China Takes 2 Steps Back Over N.Korean Rights Abuses

      March 19, 2014 13:18

      Pak Soo-chan

      The UN Human Rights Council met in Geneva, Switzerland on Monday to discuss the latest human rights report on North Korea, which accused the North of grave abuses that were tantamount to crimes against humanity.

      China's representative at the meeting accused the report of "failing to meet the standards of fairness and objectivity" and claimed that the real situation on the Korean Peninsula is different. The HRC's Commission of Inquiry recommended that Beijing stop sending North Korean defectors back to the North, but the Chinese representative at the meeting rejected this as "close to nonsense" based on "unconfirmed claims."

      The commission was established in March of last year following a decision by the HRC. Headed by retired Australian Supreme Court justice Michael Kirby, it interviewed 80 North Korean defectors and North Korea experts over the last year to produce a 372-page report.

      The Chinese representative claimed the report lacked objectivity since it did not have the cooperation of related countries. In other words, it was based on interviews with North Koreans who had fled their country. But North Korea has repeatedly refused UN invitations to attend its human rights sessions, and China also refused to let the commission conduct investigations inside its borders.

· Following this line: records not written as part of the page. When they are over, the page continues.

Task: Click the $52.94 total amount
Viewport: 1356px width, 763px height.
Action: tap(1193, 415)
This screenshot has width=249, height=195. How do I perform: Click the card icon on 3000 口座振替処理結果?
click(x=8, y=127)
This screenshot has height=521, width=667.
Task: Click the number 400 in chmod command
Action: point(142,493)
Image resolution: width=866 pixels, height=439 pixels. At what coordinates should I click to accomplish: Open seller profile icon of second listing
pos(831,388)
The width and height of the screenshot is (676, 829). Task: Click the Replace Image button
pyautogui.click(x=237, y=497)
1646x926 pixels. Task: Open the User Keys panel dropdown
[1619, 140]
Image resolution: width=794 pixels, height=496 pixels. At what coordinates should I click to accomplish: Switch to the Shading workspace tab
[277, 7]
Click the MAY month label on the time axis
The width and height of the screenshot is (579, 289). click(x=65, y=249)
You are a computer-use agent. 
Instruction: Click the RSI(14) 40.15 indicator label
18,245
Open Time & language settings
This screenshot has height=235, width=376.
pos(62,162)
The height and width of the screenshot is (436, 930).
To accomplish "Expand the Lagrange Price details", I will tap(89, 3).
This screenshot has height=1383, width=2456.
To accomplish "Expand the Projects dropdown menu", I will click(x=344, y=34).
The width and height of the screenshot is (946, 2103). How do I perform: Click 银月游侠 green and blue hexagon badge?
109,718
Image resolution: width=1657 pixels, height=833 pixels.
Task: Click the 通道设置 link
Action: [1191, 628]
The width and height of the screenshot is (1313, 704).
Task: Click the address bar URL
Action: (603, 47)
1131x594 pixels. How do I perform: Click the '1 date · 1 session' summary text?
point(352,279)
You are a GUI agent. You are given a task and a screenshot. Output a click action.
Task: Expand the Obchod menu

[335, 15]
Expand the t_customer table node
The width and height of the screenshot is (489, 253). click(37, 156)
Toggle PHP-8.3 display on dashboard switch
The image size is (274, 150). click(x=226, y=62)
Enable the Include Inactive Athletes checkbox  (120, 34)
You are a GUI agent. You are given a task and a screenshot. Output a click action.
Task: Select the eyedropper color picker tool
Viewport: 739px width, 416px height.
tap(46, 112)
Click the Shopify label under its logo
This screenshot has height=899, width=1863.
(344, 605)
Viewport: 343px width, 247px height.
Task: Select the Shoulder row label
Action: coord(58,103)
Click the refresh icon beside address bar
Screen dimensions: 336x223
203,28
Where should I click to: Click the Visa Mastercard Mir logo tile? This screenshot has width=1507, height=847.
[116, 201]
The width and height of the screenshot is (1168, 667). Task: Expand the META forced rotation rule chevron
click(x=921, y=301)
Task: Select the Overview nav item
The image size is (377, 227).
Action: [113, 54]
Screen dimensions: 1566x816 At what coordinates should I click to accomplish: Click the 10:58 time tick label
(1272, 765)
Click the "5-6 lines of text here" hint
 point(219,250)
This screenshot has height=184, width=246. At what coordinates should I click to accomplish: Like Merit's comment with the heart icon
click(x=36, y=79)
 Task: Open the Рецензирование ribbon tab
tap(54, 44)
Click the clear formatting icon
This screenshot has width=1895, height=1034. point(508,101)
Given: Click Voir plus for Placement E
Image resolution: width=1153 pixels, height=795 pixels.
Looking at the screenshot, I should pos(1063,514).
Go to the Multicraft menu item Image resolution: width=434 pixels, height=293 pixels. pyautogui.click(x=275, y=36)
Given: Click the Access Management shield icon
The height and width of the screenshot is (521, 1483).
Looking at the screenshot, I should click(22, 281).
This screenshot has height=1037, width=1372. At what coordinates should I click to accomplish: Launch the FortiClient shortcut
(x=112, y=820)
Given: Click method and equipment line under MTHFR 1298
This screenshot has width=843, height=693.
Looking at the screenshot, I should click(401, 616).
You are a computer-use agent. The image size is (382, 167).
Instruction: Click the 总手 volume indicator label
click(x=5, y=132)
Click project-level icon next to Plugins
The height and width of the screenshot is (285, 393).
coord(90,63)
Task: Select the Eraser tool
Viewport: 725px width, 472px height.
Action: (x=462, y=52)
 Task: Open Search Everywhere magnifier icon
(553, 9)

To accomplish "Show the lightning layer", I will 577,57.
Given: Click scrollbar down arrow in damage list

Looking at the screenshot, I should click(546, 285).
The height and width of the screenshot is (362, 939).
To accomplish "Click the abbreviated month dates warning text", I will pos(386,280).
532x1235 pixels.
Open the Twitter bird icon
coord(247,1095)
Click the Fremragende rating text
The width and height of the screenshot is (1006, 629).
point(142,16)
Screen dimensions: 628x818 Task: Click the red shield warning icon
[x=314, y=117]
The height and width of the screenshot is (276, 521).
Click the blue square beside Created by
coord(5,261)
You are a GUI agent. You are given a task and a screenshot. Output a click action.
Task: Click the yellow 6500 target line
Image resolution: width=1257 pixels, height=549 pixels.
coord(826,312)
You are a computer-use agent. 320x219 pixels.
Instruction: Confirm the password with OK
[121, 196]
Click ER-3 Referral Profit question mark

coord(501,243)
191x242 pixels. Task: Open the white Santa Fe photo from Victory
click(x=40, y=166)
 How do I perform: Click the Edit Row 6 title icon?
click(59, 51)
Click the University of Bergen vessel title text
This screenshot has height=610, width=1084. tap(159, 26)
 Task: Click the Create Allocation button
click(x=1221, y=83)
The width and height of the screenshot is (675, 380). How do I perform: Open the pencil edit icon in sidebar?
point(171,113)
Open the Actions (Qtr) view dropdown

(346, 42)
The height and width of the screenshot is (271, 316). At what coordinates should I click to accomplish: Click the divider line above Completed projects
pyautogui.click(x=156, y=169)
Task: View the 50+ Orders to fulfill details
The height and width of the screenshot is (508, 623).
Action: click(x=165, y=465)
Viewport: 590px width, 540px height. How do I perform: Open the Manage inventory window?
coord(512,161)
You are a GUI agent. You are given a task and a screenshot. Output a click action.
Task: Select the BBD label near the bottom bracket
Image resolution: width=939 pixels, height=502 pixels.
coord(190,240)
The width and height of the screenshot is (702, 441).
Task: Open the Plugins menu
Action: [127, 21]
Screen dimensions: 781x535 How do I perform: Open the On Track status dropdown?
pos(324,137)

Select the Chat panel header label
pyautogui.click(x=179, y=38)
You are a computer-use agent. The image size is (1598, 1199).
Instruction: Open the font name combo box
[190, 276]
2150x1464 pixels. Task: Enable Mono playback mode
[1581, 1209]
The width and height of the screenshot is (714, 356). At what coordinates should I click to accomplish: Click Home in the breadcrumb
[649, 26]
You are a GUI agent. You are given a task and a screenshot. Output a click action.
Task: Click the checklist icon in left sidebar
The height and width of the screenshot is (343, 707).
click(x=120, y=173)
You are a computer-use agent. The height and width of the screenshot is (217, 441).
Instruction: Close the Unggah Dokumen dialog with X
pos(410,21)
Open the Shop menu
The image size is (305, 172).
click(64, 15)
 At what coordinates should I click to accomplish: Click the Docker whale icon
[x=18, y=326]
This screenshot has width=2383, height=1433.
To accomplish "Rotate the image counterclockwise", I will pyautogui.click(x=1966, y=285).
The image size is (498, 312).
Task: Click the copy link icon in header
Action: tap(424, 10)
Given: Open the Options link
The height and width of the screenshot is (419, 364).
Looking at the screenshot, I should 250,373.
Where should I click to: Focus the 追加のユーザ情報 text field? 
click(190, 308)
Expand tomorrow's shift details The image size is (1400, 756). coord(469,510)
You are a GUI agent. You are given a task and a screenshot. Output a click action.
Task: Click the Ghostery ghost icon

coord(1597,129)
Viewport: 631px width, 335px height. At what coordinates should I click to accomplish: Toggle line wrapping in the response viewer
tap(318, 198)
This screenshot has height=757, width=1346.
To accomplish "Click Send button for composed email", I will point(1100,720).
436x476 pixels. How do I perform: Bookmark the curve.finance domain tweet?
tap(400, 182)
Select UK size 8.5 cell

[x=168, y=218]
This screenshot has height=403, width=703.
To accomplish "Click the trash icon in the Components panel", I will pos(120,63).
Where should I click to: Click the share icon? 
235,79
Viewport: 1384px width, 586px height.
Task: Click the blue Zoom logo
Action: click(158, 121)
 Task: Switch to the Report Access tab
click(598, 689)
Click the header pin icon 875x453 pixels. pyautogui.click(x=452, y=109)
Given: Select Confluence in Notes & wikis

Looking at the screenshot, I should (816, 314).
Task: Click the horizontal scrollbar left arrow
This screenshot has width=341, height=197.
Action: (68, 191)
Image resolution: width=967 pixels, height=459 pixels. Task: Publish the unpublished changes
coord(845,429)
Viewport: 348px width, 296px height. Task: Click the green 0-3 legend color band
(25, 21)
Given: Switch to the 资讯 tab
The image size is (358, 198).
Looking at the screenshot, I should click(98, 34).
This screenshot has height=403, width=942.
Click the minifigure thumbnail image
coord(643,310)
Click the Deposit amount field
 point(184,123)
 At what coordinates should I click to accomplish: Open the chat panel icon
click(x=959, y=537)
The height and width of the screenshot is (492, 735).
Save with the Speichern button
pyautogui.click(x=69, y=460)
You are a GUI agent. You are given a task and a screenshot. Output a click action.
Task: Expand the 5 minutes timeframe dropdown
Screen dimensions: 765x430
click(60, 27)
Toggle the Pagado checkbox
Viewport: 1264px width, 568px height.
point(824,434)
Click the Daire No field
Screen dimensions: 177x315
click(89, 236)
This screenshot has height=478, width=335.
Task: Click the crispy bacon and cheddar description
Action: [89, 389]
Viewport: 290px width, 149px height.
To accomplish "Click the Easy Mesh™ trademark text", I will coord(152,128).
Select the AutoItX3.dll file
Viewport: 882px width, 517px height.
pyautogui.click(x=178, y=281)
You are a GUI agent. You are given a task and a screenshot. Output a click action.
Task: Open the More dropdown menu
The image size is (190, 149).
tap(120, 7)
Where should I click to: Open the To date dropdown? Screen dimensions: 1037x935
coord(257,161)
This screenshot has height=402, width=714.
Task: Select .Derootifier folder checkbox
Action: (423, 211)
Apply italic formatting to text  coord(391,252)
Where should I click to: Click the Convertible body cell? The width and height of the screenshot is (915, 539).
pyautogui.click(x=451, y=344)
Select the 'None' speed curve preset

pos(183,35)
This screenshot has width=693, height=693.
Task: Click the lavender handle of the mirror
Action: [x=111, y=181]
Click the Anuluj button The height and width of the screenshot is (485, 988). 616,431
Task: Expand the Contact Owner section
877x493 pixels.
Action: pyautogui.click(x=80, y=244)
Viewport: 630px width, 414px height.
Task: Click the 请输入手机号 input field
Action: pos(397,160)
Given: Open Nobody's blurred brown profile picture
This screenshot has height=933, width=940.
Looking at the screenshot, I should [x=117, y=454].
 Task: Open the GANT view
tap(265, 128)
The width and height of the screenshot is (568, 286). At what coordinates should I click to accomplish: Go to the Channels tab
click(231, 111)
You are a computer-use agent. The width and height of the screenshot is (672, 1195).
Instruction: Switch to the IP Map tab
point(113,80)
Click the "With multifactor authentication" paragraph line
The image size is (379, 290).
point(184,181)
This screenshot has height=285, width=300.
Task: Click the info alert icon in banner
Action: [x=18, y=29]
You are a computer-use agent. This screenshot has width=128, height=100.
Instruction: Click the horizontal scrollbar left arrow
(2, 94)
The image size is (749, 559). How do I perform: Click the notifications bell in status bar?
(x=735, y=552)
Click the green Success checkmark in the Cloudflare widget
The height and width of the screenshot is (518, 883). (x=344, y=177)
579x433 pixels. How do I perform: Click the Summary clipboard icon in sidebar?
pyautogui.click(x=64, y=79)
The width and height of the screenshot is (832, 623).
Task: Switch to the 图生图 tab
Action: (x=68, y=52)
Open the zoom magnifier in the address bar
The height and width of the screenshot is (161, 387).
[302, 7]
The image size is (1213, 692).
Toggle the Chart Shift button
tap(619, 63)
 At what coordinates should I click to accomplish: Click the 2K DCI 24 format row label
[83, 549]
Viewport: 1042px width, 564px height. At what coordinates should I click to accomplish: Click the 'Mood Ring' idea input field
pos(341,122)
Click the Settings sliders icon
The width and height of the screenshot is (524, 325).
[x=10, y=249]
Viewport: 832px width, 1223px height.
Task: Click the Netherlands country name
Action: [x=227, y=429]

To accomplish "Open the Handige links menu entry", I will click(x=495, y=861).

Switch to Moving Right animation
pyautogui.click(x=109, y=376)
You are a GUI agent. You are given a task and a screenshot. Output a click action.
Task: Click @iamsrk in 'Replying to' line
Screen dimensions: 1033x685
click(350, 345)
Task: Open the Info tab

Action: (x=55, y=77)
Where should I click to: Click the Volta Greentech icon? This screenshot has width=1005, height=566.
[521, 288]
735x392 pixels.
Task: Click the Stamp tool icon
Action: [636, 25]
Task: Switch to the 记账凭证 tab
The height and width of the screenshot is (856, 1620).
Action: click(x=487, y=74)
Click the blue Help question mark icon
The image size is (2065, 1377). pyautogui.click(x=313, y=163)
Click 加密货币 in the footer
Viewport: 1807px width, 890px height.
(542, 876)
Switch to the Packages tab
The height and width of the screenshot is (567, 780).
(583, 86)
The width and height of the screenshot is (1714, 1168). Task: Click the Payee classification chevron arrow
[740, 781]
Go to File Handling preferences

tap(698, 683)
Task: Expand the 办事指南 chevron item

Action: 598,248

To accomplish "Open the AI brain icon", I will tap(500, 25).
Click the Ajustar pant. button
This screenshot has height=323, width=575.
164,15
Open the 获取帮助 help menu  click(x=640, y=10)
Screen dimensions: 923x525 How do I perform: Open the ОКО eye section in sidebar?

      In a letter to the commission late last year, the Chinese ambassador to Geneva claimed that security officials only arrested North Korean "illegal aliens," but denied accusations that they were tortured after being repatriated.

      However, Yoon Yeo-sang at the government-funded Database Center for North Korean Human Rights, who has spoken with defectors from the North since the 2000s, said, "Most of the 3,262 cases of torture involving North Korean defectors took place in the process of forced repatriation."

      The UNHRC plans to present a resolution next week similar to those passed unanimously both in 2012 and last year. But China, which is a member this year as part of a three-year term, seems minded to veto it. Such behavior is unbefitting of a would-be world power. Such a status requires more attention to human rights abuses around the world.

      China must think hard about how it will look when the full extent of North Korea's human rights abuses is finally demonstrated to the world.